%%

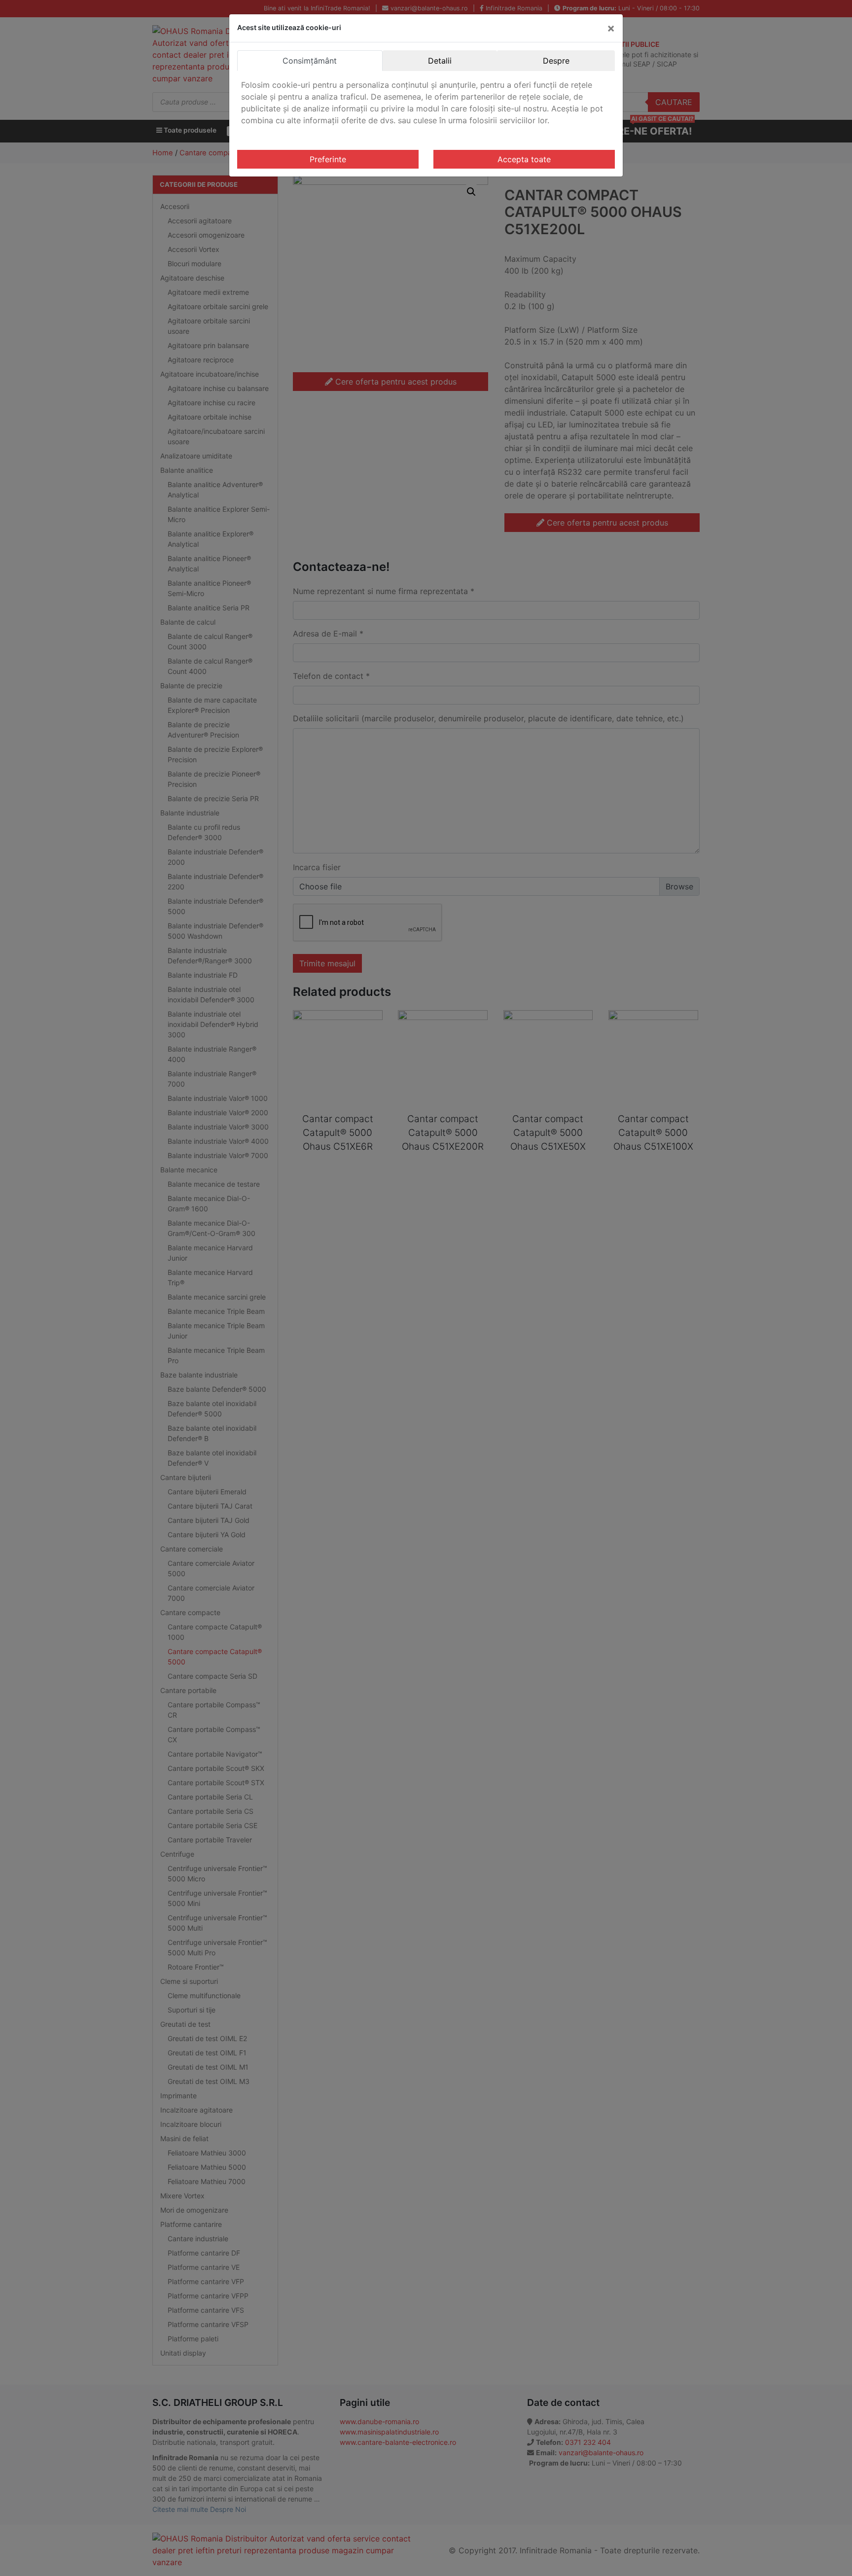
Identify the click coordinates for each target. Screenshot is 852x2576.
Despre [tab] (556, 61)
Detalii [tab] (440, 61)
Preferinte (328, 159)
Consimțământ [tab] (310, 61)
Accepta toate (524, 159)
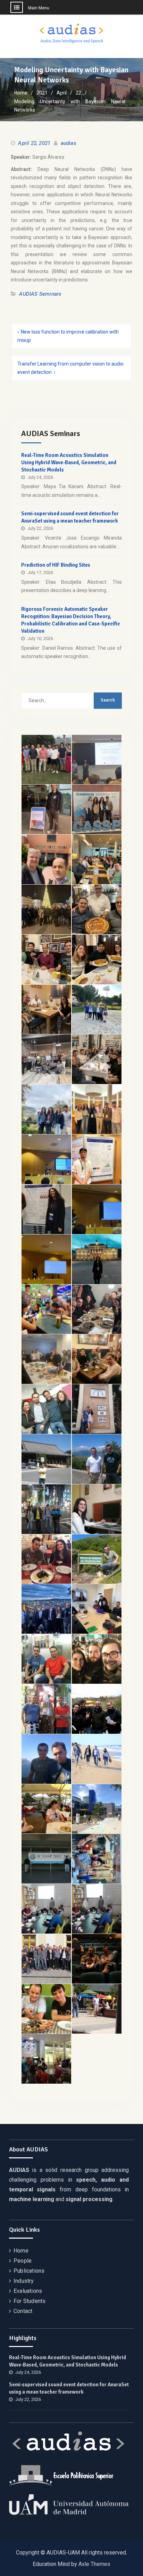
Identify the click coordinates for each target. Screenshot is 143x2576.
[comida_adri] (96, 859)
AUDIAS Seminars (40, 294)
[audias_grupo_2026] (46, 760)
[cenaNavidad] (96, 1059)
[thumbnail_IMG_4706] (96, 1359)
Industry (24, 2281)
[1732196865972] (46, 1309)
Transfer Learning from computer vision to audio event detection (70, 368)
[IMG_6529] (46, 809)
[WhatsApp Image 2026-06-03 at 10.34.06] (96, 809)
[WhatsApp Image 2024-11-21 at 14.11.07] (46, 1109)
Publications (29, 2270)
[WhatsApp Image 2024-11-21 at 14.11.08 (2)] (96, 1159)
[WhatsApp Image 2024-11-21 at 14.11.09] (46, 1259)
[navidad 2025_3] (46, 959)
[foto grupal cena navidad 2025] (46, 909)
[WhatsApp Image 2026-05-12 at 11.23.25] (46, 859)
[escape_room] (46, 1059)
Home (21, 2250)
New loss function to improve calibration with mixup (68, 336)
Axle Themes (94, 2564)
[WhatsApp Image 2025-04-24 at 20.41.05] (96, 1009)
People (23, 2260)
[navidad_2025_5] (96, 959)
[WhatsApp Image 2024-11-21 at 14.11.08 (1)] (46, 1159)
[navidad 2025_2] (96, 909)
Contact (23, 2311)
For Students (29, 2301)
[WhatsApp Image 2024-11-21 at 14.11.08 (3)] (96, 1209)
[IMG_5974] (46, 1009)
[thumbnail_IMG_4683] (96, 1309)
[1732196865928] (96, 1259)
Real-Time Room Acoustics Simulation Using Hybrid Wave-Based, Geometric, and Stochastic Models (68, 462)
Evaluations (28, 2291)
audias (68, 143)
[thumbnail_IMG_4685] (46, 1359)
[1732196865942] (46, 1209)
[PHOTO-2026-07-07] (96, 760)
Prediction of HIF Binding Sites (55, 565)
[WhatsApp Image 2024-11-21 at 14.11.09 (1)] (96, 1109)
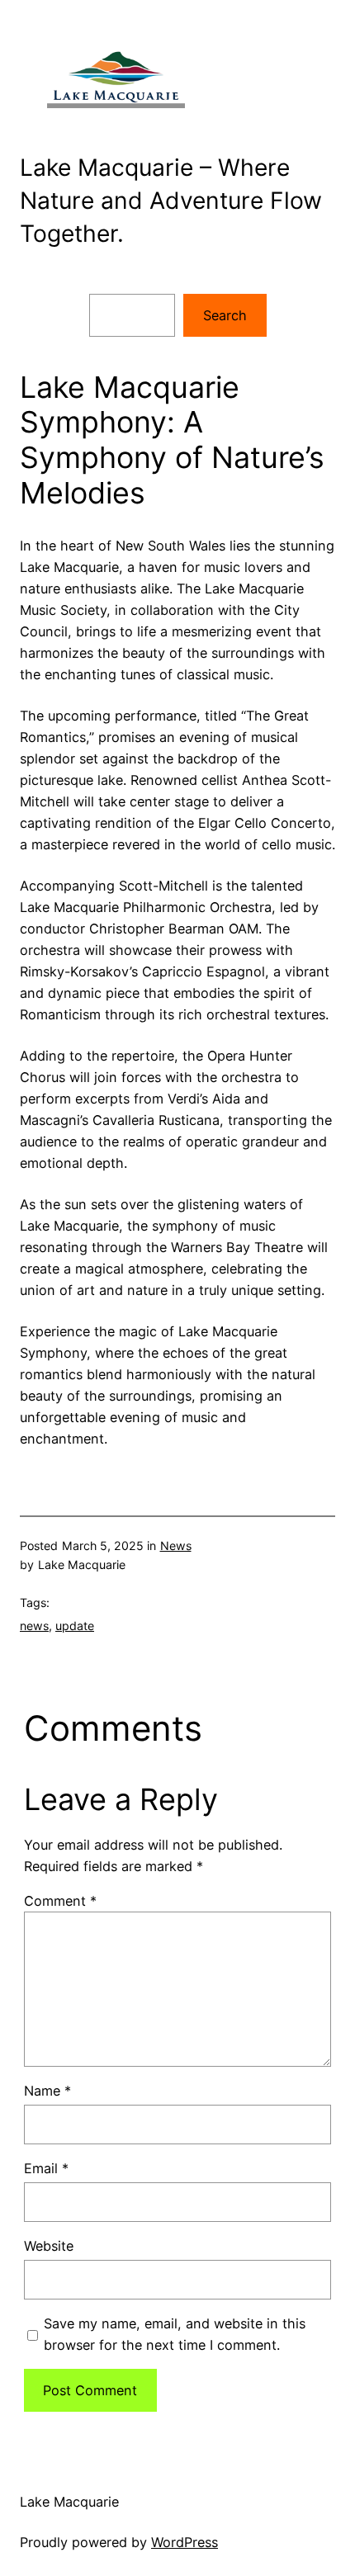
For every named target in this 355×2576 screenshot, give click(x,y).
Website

%%
%%

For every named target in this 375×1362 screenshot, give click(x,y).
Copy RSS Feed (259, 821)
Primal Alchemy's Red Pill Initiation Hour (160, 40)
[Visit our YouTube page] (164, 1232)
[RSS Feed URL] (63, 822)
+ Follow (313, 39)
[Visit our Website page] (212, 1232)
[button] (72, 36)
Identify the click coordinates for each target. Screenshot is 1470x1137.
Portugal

%%

*EXERCISE INSTRUCTIONS*
Set the pictures aside and reproduce exactly the lines above, from the line holding "Screenshot is 852x2576." through the line holding "[comida_adri] (96, 859)", both included, with nothing else.

*EXPECTED ANSWER*
Identify the click coordinates for each target. Screenshot is 852x2576.
Despre [tab] (556, 61)
Detalii [tab] (440, 61)
Preferinte (328, 159)
Consimțământ [tab] (310, 61)
Accepta toate (524, 159)
Identify the click coordinates for each target. Screenshot is 143x2576.
[comida_adri] (96, 859)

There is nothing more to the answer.